§ ASSIGNMENT
Leaving out the images, please output every entry exactly as it appears.

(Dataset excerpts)

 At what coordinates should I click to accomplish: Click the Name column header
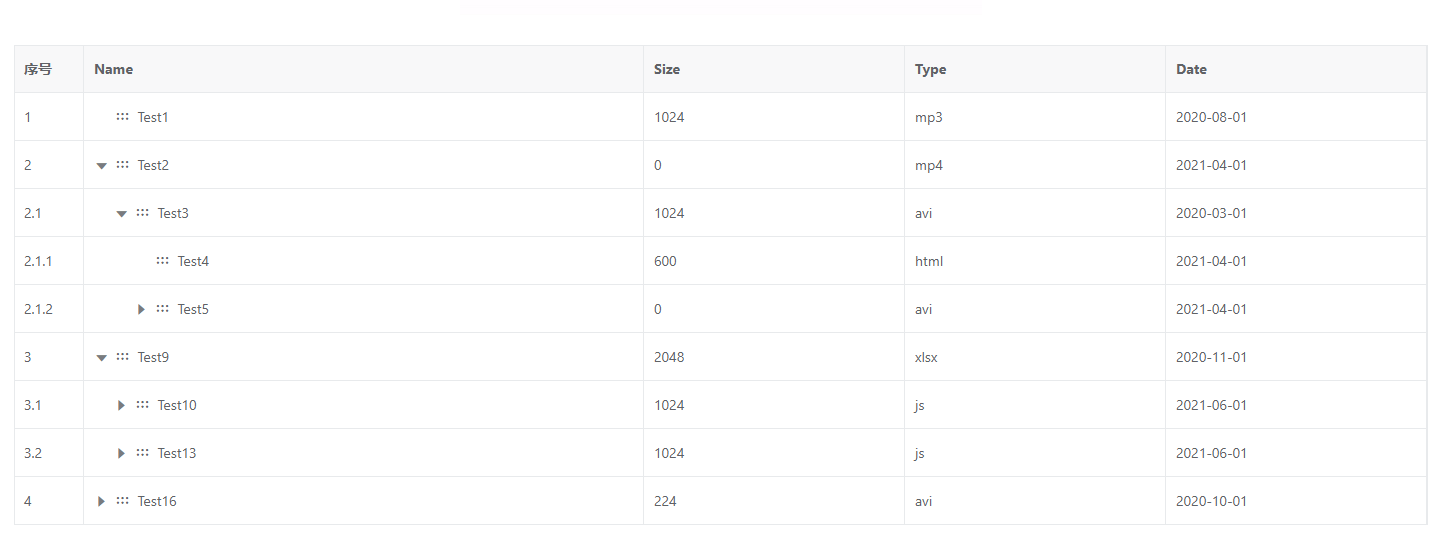[x=113, y=69]
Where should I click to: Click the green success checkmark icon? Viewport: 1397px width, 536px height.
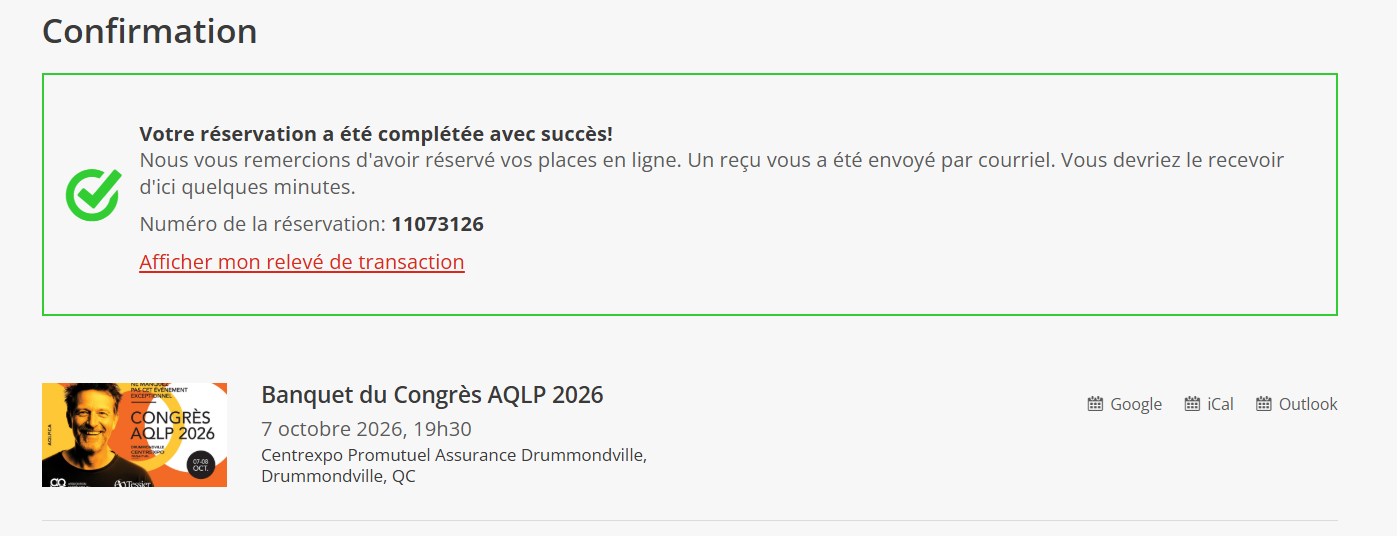click(x=93, y=194)
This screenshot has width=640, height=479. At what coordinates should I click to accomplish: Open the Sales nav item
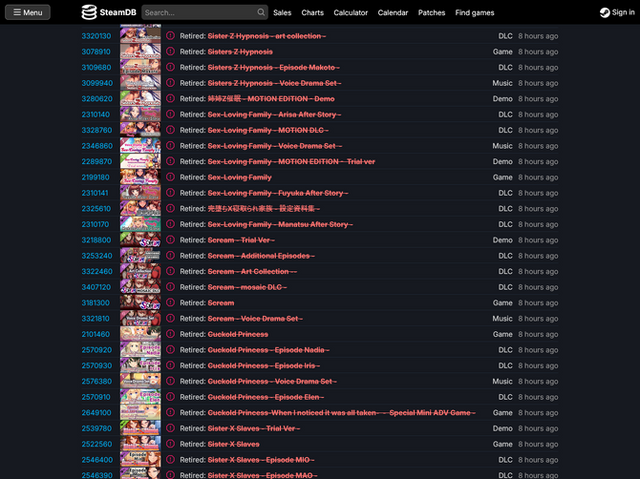pyautogui.click(x=282, y=13)
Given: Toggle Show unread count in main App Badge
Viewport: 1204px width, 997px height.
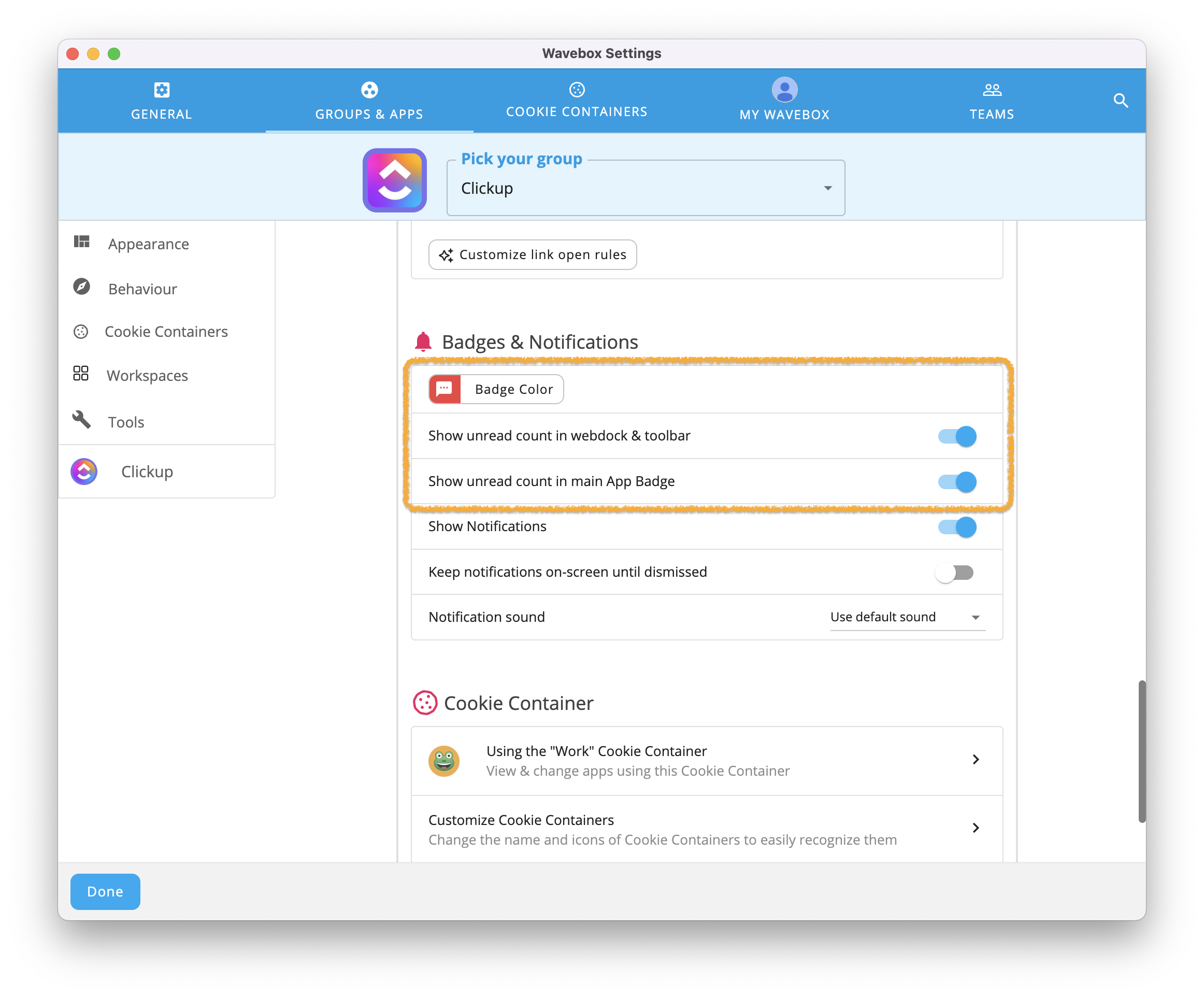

§ SOLVED EXERCISE
 At what coordinates should I click to accomplish: Click the Name column header
[x=113, y=69]
Where should I click to: Click the green success checkmark icon? Viewport: 1397px width, 536px height.
click(x=93, y=194)
This screenshot has width=640, height=479. At what coordinates should I click to accomplish: Open the Sales nav item
pyautogui.click(x=282, y=13)
Given: Toggle Show unread count in main App Badge
Viewport: 1204px width, 997px height.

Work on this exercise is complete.